(Data provided)
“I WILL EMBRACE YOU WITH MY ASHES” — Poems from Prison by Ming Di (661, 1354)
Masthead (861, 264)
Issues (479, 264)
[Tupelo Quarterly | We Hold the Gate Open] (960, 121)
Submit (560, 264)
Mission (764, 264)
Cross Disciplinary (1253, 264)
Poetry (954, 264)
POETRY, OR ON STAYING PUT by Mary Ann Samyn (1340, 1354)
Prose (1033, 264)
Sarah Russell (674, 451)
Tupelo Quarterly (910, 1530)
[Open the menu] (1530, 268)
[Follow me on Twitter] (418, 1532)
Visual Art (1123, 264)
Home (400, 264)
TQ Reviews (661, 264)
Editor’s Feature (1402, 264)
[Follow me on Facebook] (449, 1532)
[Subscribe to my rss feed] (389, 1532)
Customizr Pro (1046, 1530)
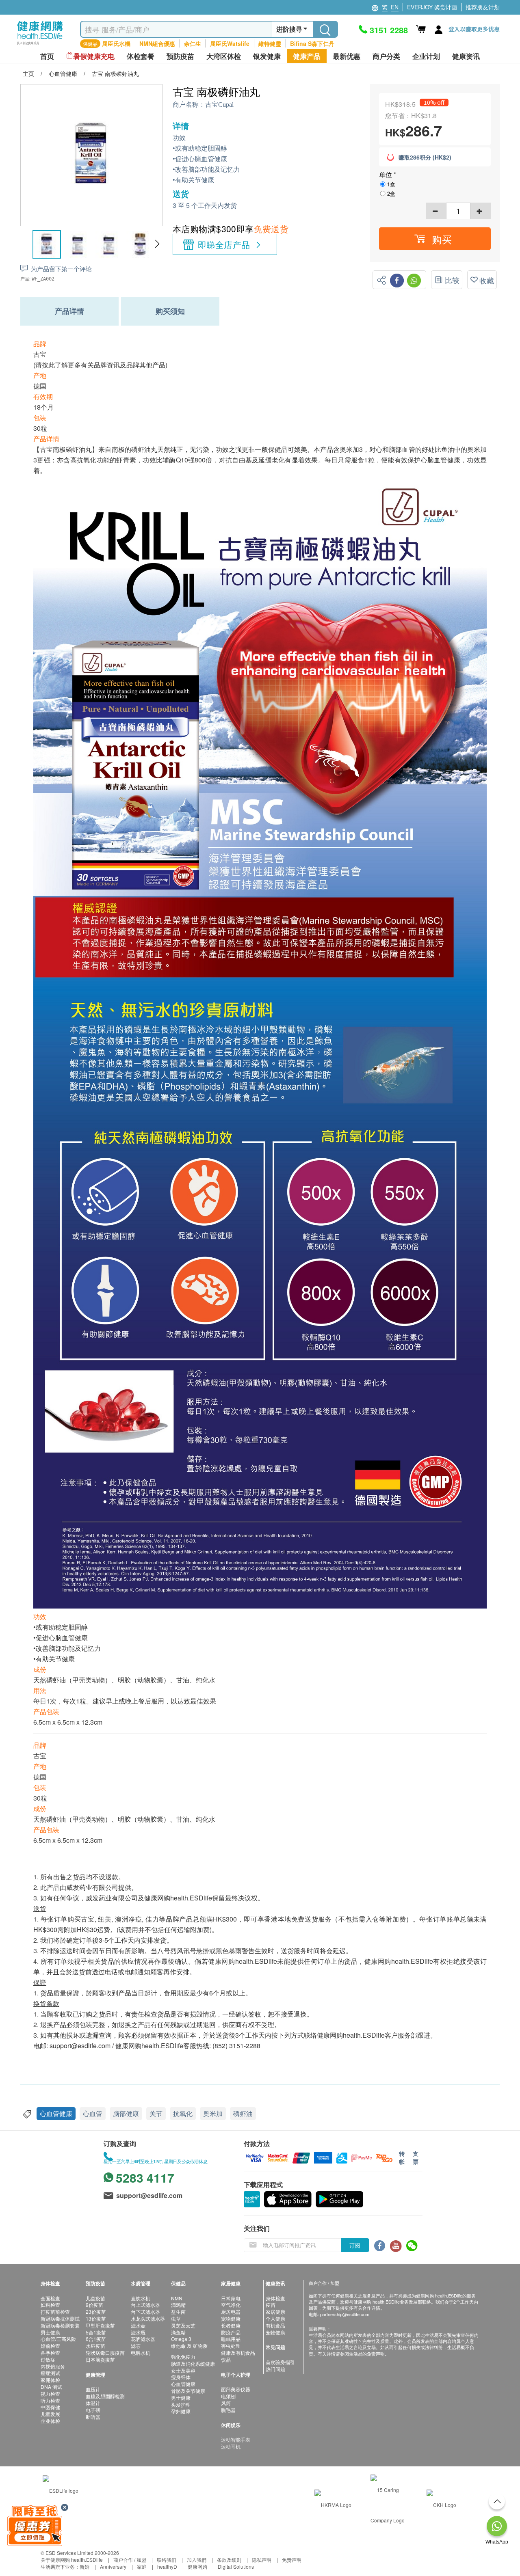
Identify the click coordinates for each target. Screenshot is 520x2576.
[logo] (40, 45)
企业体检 (50, 2420)
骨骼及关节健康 (188, 2390)
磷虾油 (243, 2113)
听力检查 (50, 2400)
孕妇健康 (181, 2411)
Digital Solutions (236, 2566)
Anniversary (113, 2566)
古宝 (39, 354)
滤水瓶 (138, 2332)
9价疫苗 (94, 2304)
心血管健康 (56, 2113)
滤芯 (136, 2345)
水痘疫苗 (95, 2345)
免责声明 (291, 2559)
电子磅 (93, 2409)
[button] (157, 244)
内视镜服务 (53, 2366)
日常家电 (230, 2298)
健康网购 (197, 2566)
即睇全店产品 (224, 244)
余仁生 (192, 43)
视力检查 (50, 2393)
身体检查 (275, 2298)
(End Data provided)
## Work item
Provide the listing above once more, exactly, with the pictures removed.

## Your response
“I WILL EMBRACE YOU WITH MY ASHES” — Poems from Prison by Ming Di (661, 1354)
Masthead (861, 264)
Issues (479, 264)
[Tupelo Quarterly | We Hold the Gate Open] (960, 121)
Submit (560, 264)
Mission (764, 264)
Cross Disciplinary (1253, 264)
Poetry (954, 264)
POETRY, OR ON STAYING PUT by Mary Ann Samyn (1340, 1354)
Prose (1033, 264)
Sarah Russell (674, 451)
Tupelo Quarterly (910, 1530)
[Open the menu] (1530, 268)
[Follow me on Twitter] (418, 1532)
Visual Art (1123, 264)
Home (400, 264)
TQ Reviews (661, 264)
Editor’s Feature (1402, 264)
[Follow me on Facebook] (449, 1532)
[Subscribe to my rss feed] (389, 1532)
Customizr Pro (1046, 1530)
Identify the click coordinates for each target. Screenshot is 520x2576.
[logo] (40, 45)
企业体检 (50, 2420)
骨骼及关节健康 (188, 2390)
磷虾油 (243, 2113)
听力检查 (50, 2400)
孕妇健康 (181, 2411)
Digital Solutions (236, 2566)
Anniversary (113, 2566)
古宝 (39, 354)
滤水瓶 (138, 2332)
9价疫苗 (94, 2304)
心血管健康 (56, 2113)
滤芯 (136, 2345)
水痘疫苗 (95, 2345)
免责声明 (291, 2559)
电子磅 (93, 2409)
[button] (157, 244)
内视镜服务 (53, 2366)
日常家电 (230, 2298)
健康网购 (197, 2566)
即睇全店产品 (224, 244)
余仁生 (192, 43)
视力检查 (50, 2393)
身体检查 (275, 2298)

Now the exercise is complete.